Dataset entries
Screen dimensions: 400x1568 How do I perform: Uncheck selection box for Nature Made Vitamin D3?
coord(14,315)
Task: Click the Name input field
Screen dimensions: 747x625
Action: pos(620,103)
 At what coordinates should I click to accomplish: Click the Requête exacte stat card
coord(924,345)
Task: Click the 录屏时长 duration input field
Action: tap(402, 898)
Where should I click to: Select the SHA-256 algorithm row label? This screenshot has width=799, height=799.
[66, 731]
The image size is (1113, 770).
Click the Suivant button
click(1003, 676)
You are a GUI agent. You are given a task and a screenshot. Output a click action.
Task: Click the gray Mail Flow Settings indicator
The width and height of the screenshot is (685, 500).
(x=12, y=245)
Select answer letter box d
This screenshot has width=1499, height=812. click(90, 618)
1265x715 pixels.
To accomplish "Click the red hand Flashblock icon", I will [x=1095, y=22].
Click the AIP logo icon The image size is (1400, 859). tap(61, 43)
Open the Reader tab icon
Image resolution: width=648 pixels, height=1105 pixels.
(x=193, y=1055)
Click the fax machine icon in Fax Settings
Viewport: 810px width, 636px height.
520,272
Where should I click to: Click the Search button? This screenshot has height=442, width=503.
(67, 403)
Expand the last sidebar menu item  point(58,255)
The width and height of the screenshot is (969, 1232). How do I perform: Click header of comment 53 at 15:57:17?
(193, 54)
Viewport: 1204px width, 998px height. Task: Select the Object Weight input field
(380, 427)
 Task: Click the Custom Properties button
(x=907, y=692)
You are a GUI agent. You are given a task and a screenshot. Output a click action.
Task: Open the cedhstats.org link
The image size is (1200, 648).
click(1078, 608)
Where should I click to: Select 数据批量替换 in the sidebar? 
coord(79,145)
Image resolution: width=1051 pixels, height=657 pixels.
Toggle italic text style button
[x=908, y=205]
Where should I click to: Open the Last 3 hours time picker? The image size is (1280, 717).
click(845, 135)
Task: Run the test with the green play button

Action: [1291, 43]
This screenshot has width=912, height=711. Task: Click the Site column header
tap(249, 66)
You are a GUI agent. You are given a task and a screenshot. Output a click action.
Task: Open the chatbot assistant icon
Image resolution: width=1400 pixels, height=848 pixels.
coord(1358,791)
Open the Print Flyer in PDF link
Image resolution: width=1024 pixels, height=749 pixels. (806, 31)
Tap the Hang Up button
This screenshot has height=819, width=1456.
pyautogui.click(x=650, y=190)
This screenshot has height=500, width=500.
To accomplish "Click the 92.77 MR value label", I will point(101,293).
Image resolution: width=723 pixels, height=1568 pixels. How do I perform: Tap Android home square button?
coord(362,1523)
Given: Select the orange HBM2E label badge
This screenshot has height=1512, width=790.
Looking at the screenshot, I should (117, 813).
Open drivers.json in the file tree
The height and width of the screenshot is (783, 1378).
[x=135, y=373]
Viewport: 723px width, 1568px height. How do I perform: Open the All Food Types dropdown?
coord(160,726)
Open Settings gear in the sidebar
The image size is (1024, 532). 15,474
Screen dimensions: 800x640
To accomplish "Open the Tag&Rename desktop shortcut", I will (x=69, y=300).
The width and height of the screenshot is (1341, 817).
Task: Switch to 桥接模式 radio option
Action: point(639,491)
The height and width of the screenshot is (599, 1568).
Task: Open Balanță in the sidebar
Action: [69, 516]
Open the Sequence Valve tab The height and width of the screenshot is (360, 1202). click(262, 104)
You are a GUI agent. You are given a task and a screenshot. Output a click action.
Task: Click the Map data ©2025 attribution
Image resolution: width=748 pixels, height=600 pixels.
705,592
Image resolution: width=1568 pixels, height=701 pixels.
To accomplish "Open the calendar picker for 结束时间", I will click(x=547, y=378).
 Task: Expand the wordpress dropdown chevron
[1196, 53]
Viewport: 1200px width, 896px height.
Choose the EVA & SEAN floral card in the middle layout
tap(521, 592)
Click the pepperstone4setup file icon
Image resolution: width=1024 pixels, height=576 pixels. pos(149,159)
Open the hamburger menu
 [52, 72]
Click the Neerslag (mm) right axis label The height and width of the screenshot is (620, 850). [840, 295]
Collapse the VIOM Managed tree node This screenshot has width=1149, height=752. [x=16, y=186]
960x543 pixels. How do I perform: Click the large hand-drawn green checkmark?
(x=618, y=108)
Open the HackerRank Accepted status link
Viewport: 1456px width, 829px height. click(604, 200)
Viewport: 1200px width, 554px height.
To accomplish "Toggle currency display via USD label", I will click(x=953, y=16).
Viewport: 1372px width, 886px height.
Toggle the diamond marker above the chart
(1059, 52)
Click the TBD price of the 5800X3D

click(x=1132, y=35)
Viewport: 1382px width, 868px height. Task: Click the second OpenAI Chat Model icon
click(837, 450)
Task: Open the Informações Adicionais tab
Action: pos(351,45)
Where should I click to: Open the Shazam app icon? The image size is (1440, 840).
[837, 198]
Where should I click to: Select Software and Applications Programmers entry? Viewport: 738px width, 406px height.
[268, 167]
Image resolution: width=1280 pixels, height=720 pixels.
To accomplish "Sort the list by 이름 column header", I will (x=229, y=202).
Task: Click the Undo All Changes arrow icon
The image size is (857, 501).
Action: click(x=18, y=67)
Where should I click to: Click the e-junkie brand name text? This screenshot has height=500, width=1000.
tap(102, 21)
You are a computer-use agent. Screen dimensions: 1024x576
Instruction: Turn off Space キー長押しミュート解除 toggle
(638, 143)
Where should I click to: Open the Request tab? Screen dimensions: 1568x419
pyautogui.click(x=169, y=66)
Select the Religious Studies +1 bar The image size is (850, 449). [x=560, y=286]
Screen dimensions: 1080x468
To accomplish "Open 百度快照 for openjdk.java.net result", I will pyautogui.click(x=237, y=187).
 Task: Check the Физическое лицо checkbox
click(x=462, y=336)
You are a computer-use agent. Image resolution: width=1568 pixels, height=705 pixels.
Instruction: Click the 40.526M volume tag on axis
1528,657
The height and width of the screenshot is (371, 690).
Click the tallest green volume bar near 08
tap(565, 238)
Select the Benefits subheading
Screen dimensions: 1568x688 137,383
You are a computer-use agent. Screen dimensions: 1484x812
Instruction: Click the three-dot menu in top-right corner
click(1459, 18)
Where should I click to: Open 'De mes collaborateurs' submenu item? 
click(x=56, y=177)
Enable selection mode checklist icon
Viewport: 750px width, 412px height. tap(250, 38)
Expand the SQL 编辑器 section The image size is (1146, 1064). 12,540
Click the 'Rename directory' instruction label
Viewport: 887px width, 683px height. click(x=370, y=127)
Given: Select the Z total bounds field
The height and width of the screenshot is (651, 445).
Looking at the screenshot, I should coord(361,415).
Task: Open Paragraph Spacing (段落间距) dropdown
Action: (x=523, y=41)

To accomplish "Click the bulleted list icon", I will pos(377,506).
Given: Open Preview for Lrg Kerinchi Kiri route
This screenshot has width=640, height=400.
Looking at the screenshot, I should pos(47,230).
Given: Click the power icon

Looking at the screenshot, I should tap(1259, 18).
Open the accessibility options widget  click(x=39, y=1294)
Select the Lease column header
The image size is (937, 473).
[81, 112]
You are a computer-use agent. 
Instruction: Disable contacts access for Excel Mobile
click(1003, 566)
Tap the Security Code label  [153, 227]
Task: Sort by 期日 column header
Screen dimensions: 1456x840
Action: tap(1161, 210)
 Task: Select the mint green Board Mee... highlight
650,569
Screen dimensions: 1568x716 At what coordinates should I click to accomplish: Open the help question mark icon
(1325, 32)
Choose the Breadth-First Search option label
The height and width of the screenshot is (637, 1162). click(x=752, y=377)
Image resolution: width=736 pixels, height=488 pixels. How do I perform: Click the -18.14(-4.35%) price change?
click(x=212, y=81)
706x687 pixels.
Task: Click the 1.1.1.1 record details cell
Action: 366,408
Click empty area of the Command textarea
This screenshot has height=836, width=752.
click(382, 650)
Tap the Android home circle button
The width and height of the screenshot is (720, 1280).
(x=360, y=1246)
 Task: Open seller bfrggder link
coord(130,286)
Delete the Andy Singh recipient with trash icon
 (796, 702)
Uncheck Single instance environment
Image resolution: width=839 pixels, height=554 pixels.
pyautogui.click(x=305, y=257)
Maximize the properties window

## WHAT YOU SHOULD DO
Find the line that contains "The image size is (937, 473)." in the data above. Reproduce it and every later line exactly, through the last one.

## EXPECTED ANSWER
The image size is (937, 473).
[81, 112]
You are a computer-use agent. 
Instruction: Disable contacts access for Excel Mobile
click(1003, 566)
Tap the Security Code label  [153, 227]
Task: Sort by 期日 column header
Screen dimensions: 1456x840
Action: tap(1161, 210)
 Task: Select the mint green Board Mee... highlight
650,569
Screen dimensions: 1568x716 At what coordinates should I click to accomplish: Open the help question mark icon
(1325, 32)
Choose the Breadth-First Search option label
The height and width of the screenshot is (637, 1162). click(x=752, y=377)
Image resolution: width=736 pixels, height=488 pixels. How do I perform: Click the -18.14(-4.35%) price change?
click(x=212, y=81)
706x687 pixels.
Task: Click the 1.1.1.1 record details cell
Action: 366,408
Click empty area of the Command textarea
This screenshot has height=836, width=752.
click(382, 650)
Tap the Android home circle button
The width and height of the screenshot is (720, 1280).
(x=360, y=1246)
 Task: Open seller bfrggder link
coord(130,286)
Delete the Andy Singh recipient with trash icon
 (796, 702)
Uncheck Single instance environment
Image resolution: width=839 pixels, height=554 pixels.
pyautogui.click(x=305, y=257)
Maximize the properties window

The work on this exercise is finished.